Publié dans Arrêt sur une oeuvre

Camarade papa – Gauz

Deux narrateurs, deux époques : période coloniale et post-coloniale.

Dans la vie de Dabilly et le fils de Camarade Papa, il y a un avant et un après : l’avant se situe en France  pour Dabilly et les Pays Bas pour le fils de Camarade Papa, l’après c’est la Côte d’Ivoire.

Nos deux narrateurs nous invitent dans leurs mondes respectifs à tour de rôle.

Sa mère morte, le fils de Camarade Papa est envoyé en Afrique pour retrouver sa grand-mère et ses racines, avec une « mission » : observer le monde post-colonial, tout en restant fidèle à son éducation révolutionnaire.

Gauz fidèle à lui-même parle du communisme à travers les yeux d’un enfant qui a une façon bien rouge de parler. Ses mots déroutent. Il faut oublier le français de Verlaine et être à l’écoute de cette langue nouvelle. Une langue originale, un ton bourré d’humour. On passe un bon moment avec ce Citoyen.

Dabilly quant à lui a toujours rêvé partir. 

Vivre et grandir à Abilly, un lieu dont on porte le nom à l’état civil, et ne pas s’y sentir chez soi. J’ai toujours rêvé partir. Au catéchisme, où je suis assidu, j’ai appris que la rédemption des âmes se faisait en partant. Seul, en bande ou avec tout un peuple, de la Genèse à l’Apocalypse, on part pour se sauver, accomplir une destinée.

Il tente donc l’aventure coloniale. Il raconte son arrivée à la Rochelle, en Alsace, la traversée jusqu’à Grand-Bassam. Dabilly nous fait découvrir le Grand-Bassam des années 1880 : factoreries, enseignes commerciales anglaises, enseignes commerciales françaises.

Dabilly est affecté « à un poste dans une zone boisée comprise au nord d’Assinie. » Dans ce pays inconnu, il devra bâtir un poste et le tenir. Dabilly devient un explorateur.

Les français présents sur la côte ont le sens du devoir. Ils ont une mission et doivent l’accomplir. C’est leur obsession commune. 

« Nous devons accélérer l’occupation effective »,

« Nous devons faire barrage au péril anglais »,

« Nous devons sauver nos établissements sur la côte »,

« Nous devons préserver le fruit de nos efforts »…

Comment parler de colonisation sans parler de Binger ? Il passe presque inaperçu dans ce roman. Gauz préfère parler de Treich-Laplène, résident délégué de France, fin stratège. En parcourant le roman, on comprend mieux pourquoi sa sœur Valentine tenait à faire connaître et reconnaître son parcours héroïque et œuvre pionnière. Binger est un usurpateur.

» **Extrait des données**:
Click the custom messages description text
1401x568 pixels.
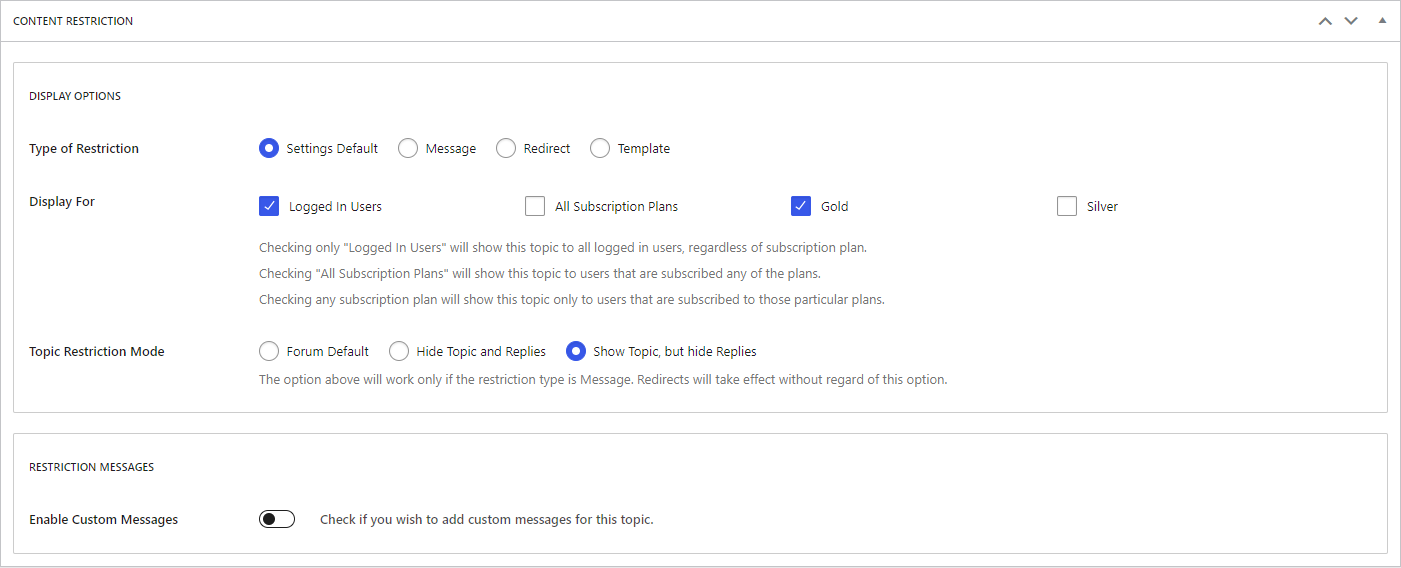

» **Consigne de l'exercice**: Reproduisez sans rien modifier le passage de la critique de Camarade papa qui commence par « Camarade papa – Gauz » et se poursuit jusqu'à « son éducation révolutionnaire. ».

» **Corrigé de l'exercice**:
Camarade papa – Gauz

Deux narrateurs, deux époques : période coloniale et post-coloniale.

Dans la vie de Dabilly et le fils de Camarade Papa, il y a un avant et un après : l’avant se situe en France  pour Dabilly et les Pays Bas pour le fils de Camarade Papa, l’après c’est la Côte d’Ivoire.

Nos deux narrateurs nous invitent dans leurs mondes respectifs à tour de rôle.

Sa mère morte, le fils de Camarade Papa est envoyé en Afrique pour retrouver sa grand-mère et ses racines, avec une « mission » : observer le monde post-colonial, tout en restant fidèle à son éducation révolutionnaire.